Anyone learning that the nation is pinning its hopes on a long-overdue Olympic gold medal from a competitor born Sanctos van het Gravenhof could be forgiven for assuming that yet another Brit of the "Plastic" variety has been recruited for the 2012 cause. And they might be right – except that this one is a horse.
How a Dutch-bred gelding came to be the subject of a £2 million swoop in an attempt to win Britain its first major Olympic showjumping prize in 60 years is one of the great sporting coups. It involves a plot which embraces two horse-loving Tory peers – one an Arsenal director and close friend of the Prime Minister, the other a soft-furnishing billionaire – a Ukrainian financier, a US Olympic gold medallist and one of Britain's most prominent horsemen.
The handsome 10-year-old bay – who has now been renamed Hello Sanctos – was snatched from under the noses of other countries in a cloak-and-dagger operation just hours before the equestrian world's version of the transfer window closed on New Year's Eve.
The two Tory tycoons, Lord Harris of Peckham, 69, the chairman of Carpetright and a David Cameron confidant who is on the Gunners board, and Lord Kirkham, 67, founder of the DFS empire, put up the cash and authorised David Broome, the veteran showjumper and Olympic bronze medallist renowned for his rides on such horses as Mr Softee, to dash to Germany to buy the horse that, it is believed, will give Britain its best chance of Olympic equestrian gold since Colonel Harry Lewellyn rode Foxhunter to glory in the 1952 Games in Helsinki, Britain's only gold in those Olympics.
Broome had to move smartly against rivals from Germany and the United States, and also buyers from the Middle East.
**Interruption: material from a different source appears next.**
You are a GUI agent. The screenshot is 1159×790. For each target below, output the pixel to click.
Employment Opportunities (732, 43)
For 12 months Santos had been stabled at Elmpt, near Düsseldorf. He was owned by Peter Wylde, a member of the American gold medal showjumping team at the 2004 Athens Olympics, who then sold him to a Ukrainian financier, Alexander Onishenko.
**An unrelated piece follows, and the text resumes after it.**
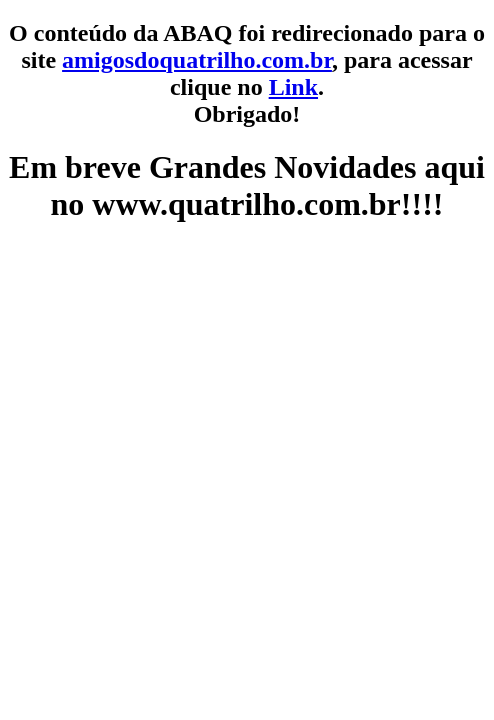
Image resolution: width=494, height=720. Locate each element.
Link (293, 87)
Katharina Offel, the Ukrainian showjumper, had ridden Sanctos until last year but their partnership ended unexpectedly and the horse was suddenly available again. Broome, 70, was recruited by the peers to secure him for Team GB. "When they heard about the horse and its potential they instructed me to go over and have a look," he said.
Broome did so, and brought in Scott Brash, one of Team GB's newest and most talented riders, for a second opinion. They instantly agreed it would a great coup. Says Lord Harris: "We think we've got one of the best horses in the world. He'd only had three fences down in 30 grand prix events so we had to get in very, very quickly. Such was the competition, we had to keep very quiet about it."
Brash, 26, a Scottish builder's son from Peebles who started riding when he was seven, says it is "great" that Britain has a horse of this quality. "I had won the World Cup in Toronto on a horse called Bonhomie when I got a phone call from David Broome to ask if I would go and try out this horse in Germany on behalf of Phil Harris and James Kirkham.
"I told them how impressed I was and they said they would buy him for me. I don't know if he was available because his previous rider didn't get on with him or what, but he's brilliant with me. He is a very careful horse who doesn't want to touch the jumps. Our partnership has seemed to work well, because we won the World Cup in Florida together."
They compete again at the Super League event in St Gallen, Switzerland, next week, with Team GB's Dutch performance director, Rob Hoekstra, announcing the showjumping team of four horses and riders, plus a reserve, next month.
"I think we have a great chance in the Olympics," says Brash. "But in this sport so much depends on the fitness of the horses." He has another quality mount in Intertoy, "but obviously you can only ride one. Sanctos is a little bit of a nervous horse, but since I've had him he's come round a lot. He's different from a lot of others, he seems to need to get to know everyone first before he can relax. But once he gets into the ring he can really take those fences in his stride. He has such a lovely, flowing rhythm."
Although stabled at Brash's home in Peebles, Sanctos will be based in Holland and Belgium before the Games. "We are away in competitions most weeks but fortunately he's a good traveller," says Brash.
Showjumping used to enjoy huge TV ratings during an era which embraced Harvey Smith's famous two-fingered gesture. But since then there has been a steep downturn in its appeal, though major shows at Olympia can still attract full houses.
What it obviously needs is the surge of publicity that Olympic success would bring, and Brash makes a bold suggestion that he feels would help. "I've always felt that it is crying out for people to bet on it. That would create a lot more interest. If the public understood a bit more about it, it's an unbelievable sport. Betting on showjumping would encourage the public more, which is what it needs."
So, Sanctos to emulate the fabulous Foxhunter at Greenwich Park and become a four-legged friend etched as deeply in the nation's hearts as a pooch named Pudsey? It may be worth a modest flutter.